Sometime the herbs are what are left from the box when next CSA week rolls around. But if you took them out of the bag last week and placed them in a small jar of water, refrigerated or decorating your kitchen counter top, cilantro, basil and chives are just about as sprightly as a week ago. I try to be aggressive and use up the beet greens or any other leafy greens first, before the weekend, because I know I can continue to enjoy the herbs right into the next week. And there are so many international dishes that benefit and shine from their pungent flavor—from Latin American and Caribbean to Thai and Indian.
For us the basil is easy because we squirrel it away made into pesto. I keep walnuts and fresh Romano cheese on hand this time of year in hopes that John will bless us with his beautiful basil. If I feel like I am swimming in cilantro, I turn it into Latino pesto with toasted pumpkin seeds.
About a week ago I was cruising the deli counter at the Salt Lake Whole Foods and spied a fruit and jicama salad with a cilantro lime dressing. I was thinking about making such a salad over the weekend when supper in a hurry became a priority and since we had been gifted some beautiful farm fresh eggs—chilaquiles frittata (with ¼ cup of chopped cilantro) made the cut. Here is last night’s supper, which uses almost ½ cup of cilantro, a bit of basil and spinach greens as well as last week’s scapes. Deborah Madison once again provided the inspiration. In her book Vegetarian Cooking for Everyone, she describes this as a Vietnamese dish, though I am not sure about my version with turmeric curry powder and almonds.
Tofu in Curry-Coconut Sauce
1 pound firm tofu, cut into cubes
1 huge handful fresh spinach or other green, thick stems removed
1 tablespoon coconut oil or peanut oil
1 small onion
1 large handful garlic scapes
1 to 2 teaspoons Thai curry paste, red or green
1 to 2 teaspoons curry powder
½ cup canned unsweetened coconut milk
½ cup vegetable stock
½ teaspoon Real Salt
1/3 cup plus 2 tablespoons coarsely chopped cilantro
2 tablespoons chopped basil leaves
Pinch cayenne pepper
1/3 cup chopped roasted whole almonds or peanuts
Bring a saucepan of lightly salted water to a boil. Gently drop the tofu cubes into the water and let them simmer gently for 5 minute. Remove the tofu with a slotted spoon onto a plate draped with a couple of paper towels.
Drop the spinach leaves into the simmering water and blanch a minute or so. Drain and chop coarsely. Set aside.
Slice the onion thinly. As you would with asparagus, snap the tops and bottoms off the scapes, then cut them into ½-inch lengths.

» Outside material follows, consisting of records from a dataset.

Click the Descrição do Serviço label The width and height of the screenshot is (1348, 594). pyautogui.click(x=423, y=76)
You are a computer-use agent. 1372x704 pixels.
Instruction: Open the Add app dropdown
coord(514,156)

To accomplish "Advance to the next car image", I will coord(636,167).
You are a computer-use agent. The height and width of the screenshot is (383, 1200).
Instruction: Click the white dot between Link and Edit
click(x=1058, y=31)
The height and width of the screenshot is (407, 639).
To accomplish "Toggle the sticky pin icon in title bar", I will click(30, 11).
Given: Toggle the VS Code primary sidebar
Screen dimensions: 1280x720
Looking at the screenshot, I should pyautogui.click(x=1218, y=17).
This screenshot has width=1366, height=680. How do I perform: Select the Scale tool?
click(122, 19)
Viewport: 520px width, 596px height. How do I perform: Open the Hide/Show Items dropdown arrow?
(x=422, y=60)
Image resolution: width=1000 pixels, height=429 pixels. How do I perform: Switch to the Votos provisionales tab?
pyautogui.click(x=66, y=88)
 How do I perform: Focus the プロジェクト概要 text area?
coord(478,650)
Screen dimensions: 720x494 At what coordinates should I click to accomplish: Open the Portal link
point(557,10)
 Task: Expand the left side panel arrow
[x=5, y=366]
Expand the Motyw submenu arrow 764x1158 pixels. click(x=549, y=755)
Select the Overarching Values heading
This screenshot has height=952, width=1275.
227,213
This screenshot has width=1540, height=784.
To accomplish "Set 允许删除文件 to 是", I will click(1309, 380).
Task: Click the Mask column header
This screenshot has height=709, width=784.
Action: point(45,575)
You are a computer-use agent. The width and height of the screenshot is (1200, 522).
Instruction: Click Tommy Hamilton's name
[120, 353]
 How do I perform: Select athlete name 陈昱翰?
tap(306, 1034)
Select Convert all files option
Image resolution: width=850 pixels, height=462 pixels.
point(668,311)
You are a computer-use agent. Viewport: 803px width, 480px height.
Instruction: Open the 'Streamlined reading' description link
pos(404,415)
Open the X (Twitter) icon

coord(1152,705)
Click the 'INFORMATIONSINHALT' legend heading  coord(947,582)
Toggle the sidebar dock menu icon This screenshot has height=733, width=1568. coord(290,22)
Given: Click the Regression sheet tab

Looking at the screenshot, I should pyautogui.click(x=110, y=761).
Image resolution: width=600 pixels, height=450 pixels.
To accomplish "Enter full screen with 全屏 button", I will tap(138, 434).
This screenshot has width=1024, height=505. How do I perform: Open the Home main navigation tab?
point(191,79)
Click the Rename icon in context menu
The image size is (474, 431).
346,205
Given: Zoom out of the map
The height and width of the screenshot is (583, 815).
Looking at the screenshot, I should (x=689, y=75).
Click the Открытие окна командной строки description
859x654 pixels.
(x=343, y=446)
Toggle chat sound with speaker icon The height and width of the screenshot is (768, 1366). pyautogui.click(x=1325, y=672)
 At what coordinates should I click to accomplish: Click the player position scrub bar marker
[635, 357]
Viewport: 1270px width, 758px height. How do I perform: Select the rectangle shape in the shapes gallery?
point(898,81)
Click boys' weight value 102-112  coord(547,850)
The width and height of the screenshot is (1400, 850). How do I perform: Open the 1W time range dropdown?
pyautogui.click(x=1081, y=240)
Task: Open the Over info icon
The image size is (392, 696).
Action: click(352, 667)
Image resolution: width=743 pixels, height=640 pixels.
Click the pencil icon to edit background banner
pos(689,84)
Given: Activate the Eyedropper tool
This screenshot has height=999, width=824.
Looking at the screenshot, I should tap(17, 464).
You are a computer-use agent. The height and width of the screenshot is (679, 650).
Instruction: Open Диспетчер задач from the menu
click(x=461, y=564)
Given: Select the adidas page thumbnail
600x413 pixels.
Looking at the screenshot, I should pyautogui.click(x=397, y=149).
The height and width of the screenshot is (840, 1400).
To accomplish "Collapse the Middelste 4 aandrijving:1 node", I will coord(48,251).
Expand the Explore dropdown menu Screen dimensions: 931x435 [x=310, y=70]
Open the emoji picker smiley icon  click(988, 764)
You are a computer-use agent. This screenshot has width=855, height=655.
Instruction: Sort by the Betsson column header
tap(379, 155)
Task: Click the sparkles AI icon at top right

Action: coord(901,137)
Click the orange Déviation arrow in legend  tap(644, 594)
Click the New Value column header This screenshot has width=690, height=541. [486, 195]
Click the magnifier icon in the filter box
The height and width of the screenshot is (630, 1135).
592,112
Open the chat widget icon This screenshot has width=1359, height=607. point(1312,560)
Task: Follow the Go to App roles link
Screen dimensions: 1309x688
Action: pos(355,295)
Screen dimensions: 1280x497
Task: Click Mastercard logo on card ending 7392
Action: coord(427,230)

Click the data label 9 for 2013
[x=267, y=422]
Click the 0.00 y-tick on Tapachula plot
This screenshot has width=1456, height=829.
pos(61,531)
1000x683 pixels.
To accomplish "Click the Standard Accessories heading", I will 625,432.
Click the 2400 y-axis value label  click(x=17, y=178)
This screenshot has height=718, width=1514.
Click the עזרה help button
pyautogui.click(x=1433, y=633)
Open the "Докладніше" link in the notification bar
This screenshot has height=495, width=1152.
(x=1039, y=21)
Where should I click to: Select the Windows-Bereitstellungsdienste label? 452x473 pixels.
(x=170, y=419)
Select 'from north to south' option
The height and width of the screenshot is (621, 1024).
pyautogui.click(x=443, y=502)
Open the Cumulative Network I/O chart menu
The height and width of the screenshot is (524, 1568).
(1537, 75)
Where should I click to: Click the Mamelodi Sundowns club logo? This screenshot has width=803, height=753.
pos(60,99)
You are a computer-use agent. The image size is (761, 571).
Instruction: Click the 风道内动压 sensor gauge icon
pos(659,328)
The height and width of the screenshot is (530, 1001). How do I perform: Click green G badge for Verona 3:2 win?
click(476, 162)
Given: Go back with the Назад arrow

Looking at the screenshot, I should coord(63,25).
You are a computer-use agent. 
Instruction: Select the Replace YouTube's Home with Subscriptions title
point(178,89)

Cut each carrot in half lengthwise and then slice into 1/8-inch half moons.
Heat the coconut oil in a large skillet or wok. When it is hot, add the onion and scapes and stir-fry for a minute. Add the carrots and stir-fry a few minutes. Stir in the curry paste and powder, then add the coconut milk, vegetable stock, salt and tofu.
Simmer several minutes, then stir in the spinach, 1/3 cup of the cilantro and the basil. Season to taste with more salt and cayenne pepper.
Serve over quinoa rice*, garnished with the remaining cilantro and chopped almonds.
Makes 2 to 3 servings.
* Quinoa rice is half quinoa and half rice, steamed as you would for rice.